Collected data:
Start of Block

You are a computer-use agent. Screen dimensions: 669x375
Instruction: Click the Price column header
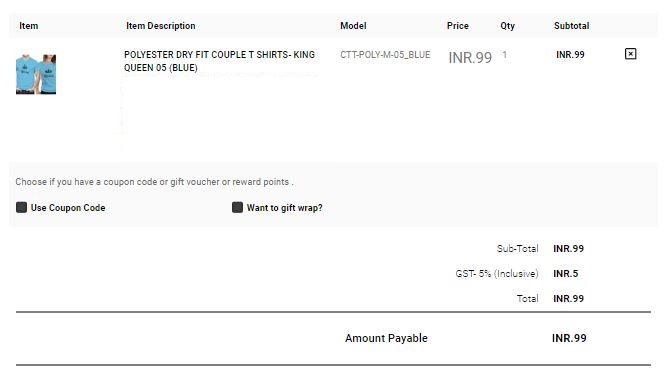coord(457,26)
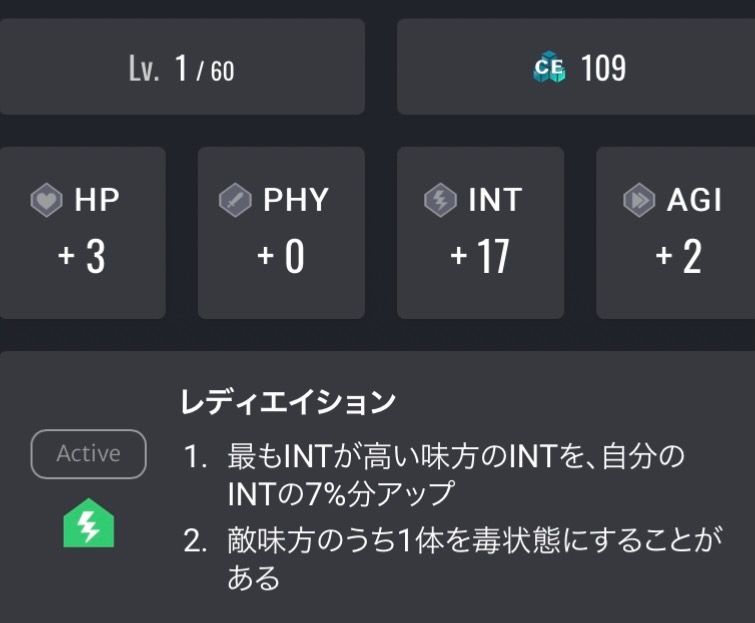755x623 pixels.
Task: Select the Lv. 1 / 60 panel
Action: 182,68
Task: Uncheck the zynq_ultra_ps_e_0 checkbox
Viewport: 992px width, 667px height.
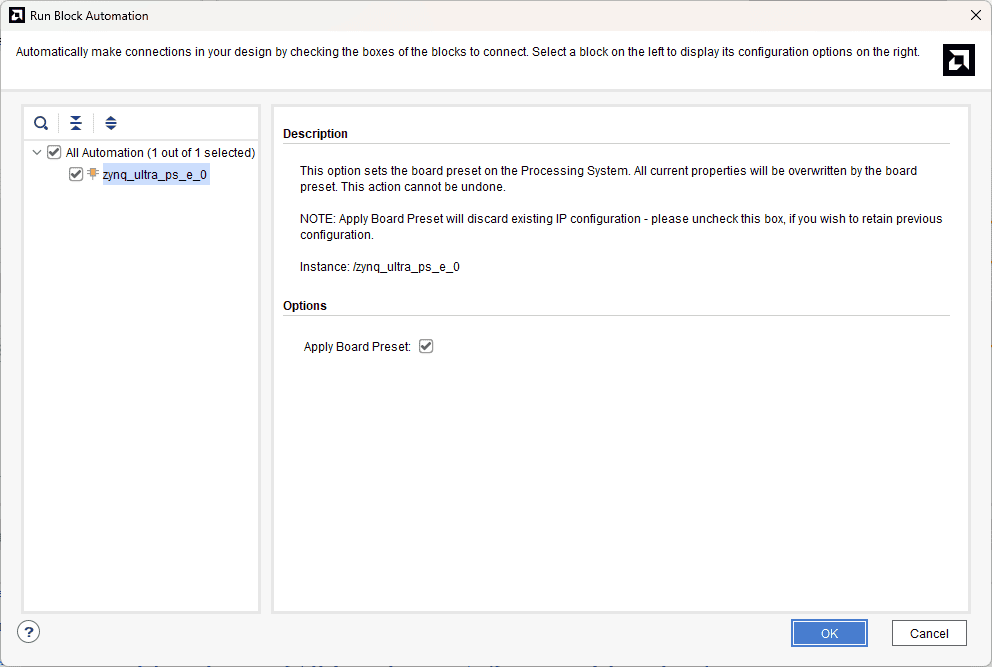Action: (x=76, y=174)
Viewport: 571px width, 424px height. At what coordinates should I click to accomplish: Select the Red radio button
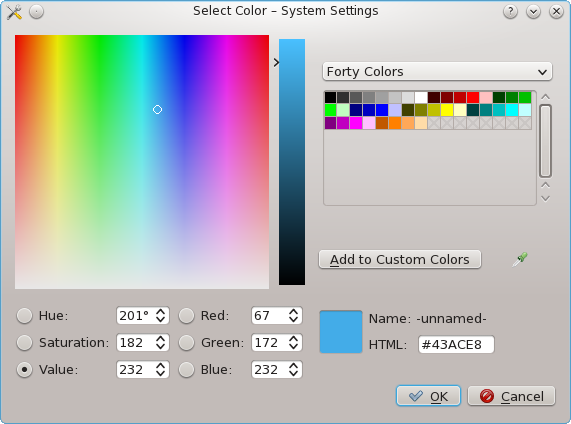click(x=186, y=315)
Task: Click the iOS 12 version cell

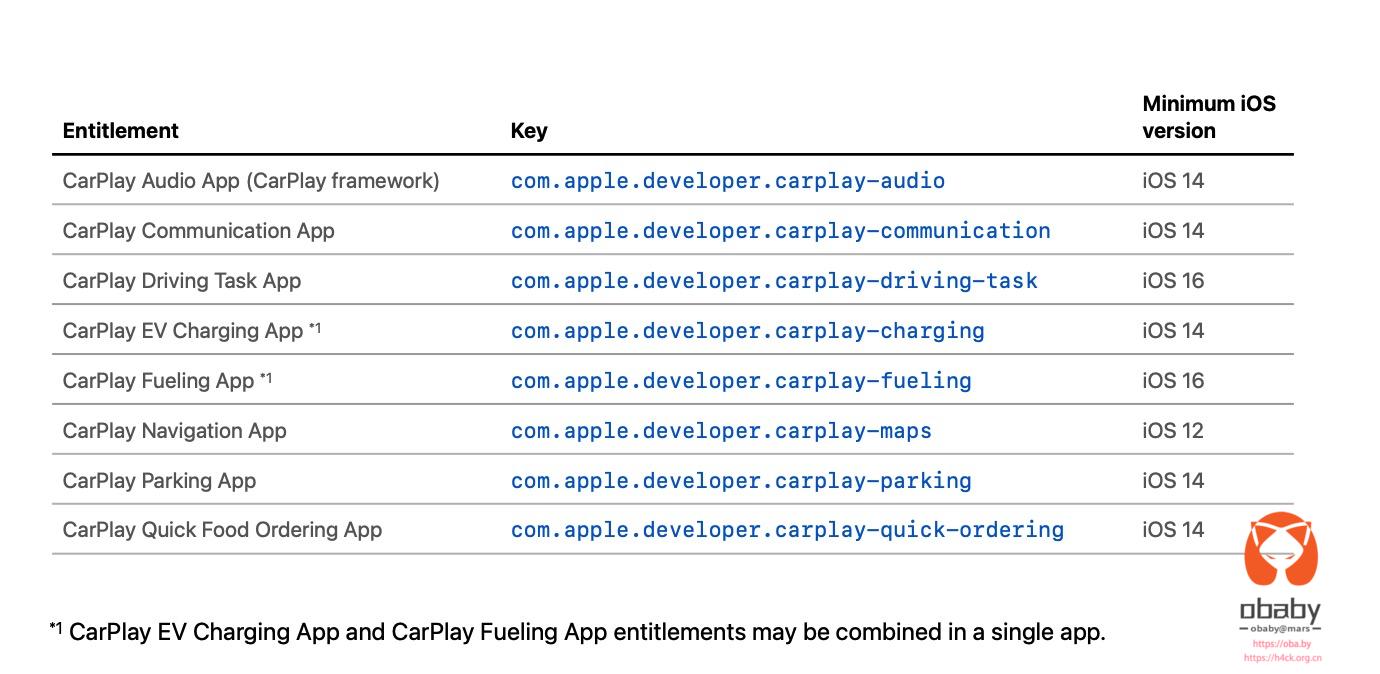Action: (1173, 431)
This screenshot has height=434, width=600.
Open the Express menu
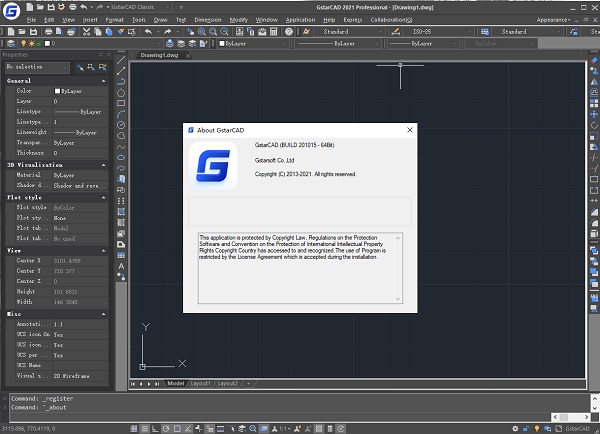[352, 19]
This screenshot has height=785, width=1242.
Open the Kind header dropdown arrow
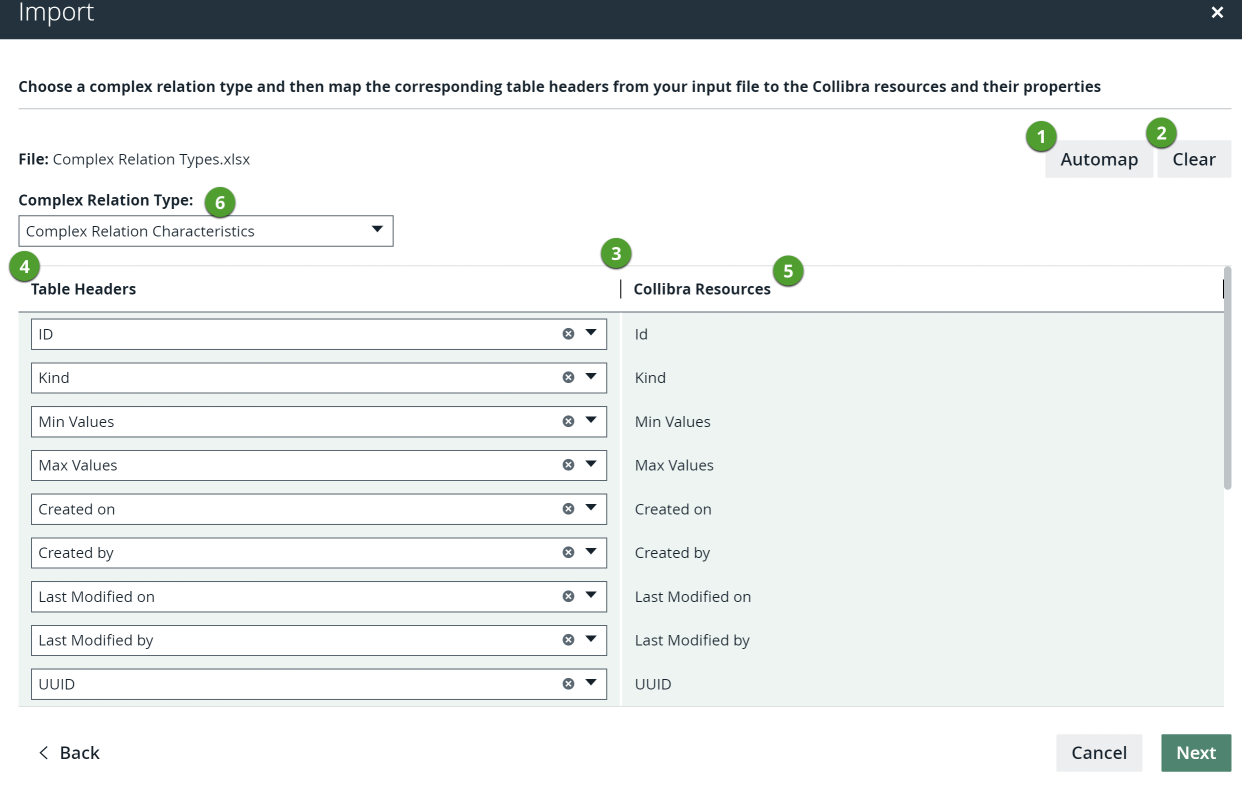pyautogui.click(x=590, y=378)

End of Block

Could you write out all the records exactly, without the pictures?

### ANSWER TO THIS EXERCISE
You are a computer-use agent. Screen dimensions: 669x375
Instruction: Click the Price column header
coord(457,26)
755x623 pixels.
Task: Select the Lv. 1 / 60 panel
Action: 182,68
Task: Uncheck the zynq_ultra_ps_e_0 checkbox
Viewport: 992px width, 667px height.
Action: (x=76, y=174)
Viewport: 571px width, 424px height. At what coordinates should I click to accomplish: Select the Red radio button
click(x=186, y=315)
Task: Click the iOS 12 version cell

Action: (1173, 431)
This screenshot has height=434, width=600.
Open the Express menu
[352, 19]
This screenshot has height=785, width=1242.
Open the Kind header dropdown arrow
pyautogui.click(x=590, y=378)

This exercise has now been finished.